Where are Josh Reynolds’ KB Cup, Winny Reds, Huttons Footy Franks cred REALLY underscored? When you ask him about the value of the flashy Holden Cup against the blue collar NSW Cup, whose rep coach asked him to give the boys a speech.

“For me, it’s NSW Cup,” he answers, swiftly. “It’s 80 per cent better footy, just because it’s a lot tougher. I remember playing 20s and it’s obviously a good concept because you’re 20 and you’re playing at all these awesome grounds and you’re playing before first grade and you’ve got a bit of TV time. Everyone loves that.

“To play in that arena is awesome but then you play NSW Cup and you’ve got guys that are seasoned veterans coming back there when they’re not getting a run in first grade. It’s hard.

“(But) I think it should be switched back. Premier League should be the game before first grade.

“It’s like an apprenticeship. If you’re in the 20s and you’re getting picked from 20s to go straight to first grade, you’ve missed those NSW Cup guys. It’s not a good feeling, if you’re playing in the NSW Cup, when guys from 20s might get the jump on you and you might have the same talent.

“I definitely think you should learn your trade and go 20s, premier league and first grade.

“Rip Taylor … said ‘look, have a word to them about coming through’. It’s an example of someone who back in the day wasn’t much of a player but I’ve tried to work hard on the little things and work hard on my game.

“It’s the hardest time of your life, playing 20s – and NSW Cup. You’ve got to work, obviously, then you’ve got to go straight to training. You’ve got to be really strong in the head. Everyone has bad days at work and then you’ve got to go to training and get smashed and people yell at you and things like that.

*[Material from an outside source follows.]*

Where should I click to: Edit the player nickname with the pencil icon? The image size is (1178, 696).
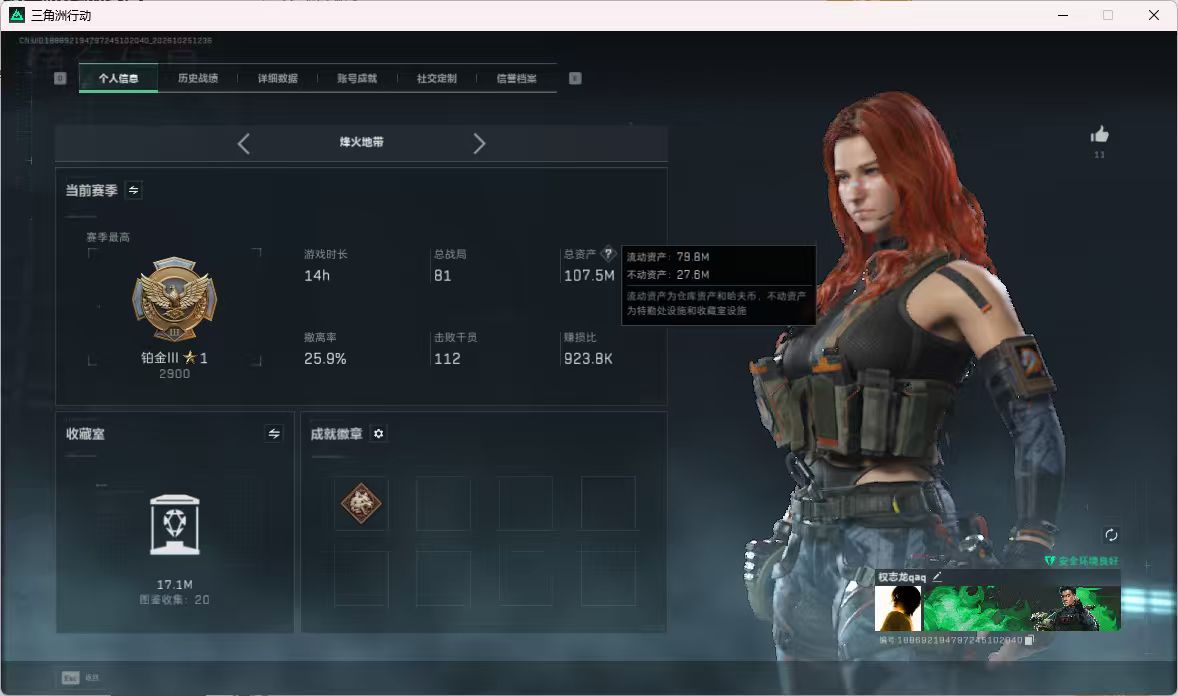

“You’ve got to switch off and remember what your goal is – to get to the peak of the NRL. I think that’s where I just sort of snuck through. There were guys who would say ‘I can’t be bothered. I’m going to go to training and put in a 50 per cent effort’.

“I tried to get to training every day, even if I was digging holes all day, with a clear head and a positive attitude. It’s tough period in your life but it definitely pays off.”

It has for this Grub. Even if Grub Henderson had existed, the title of the movie would remain a fabrication. There’s plenty of winters left for footballers like him.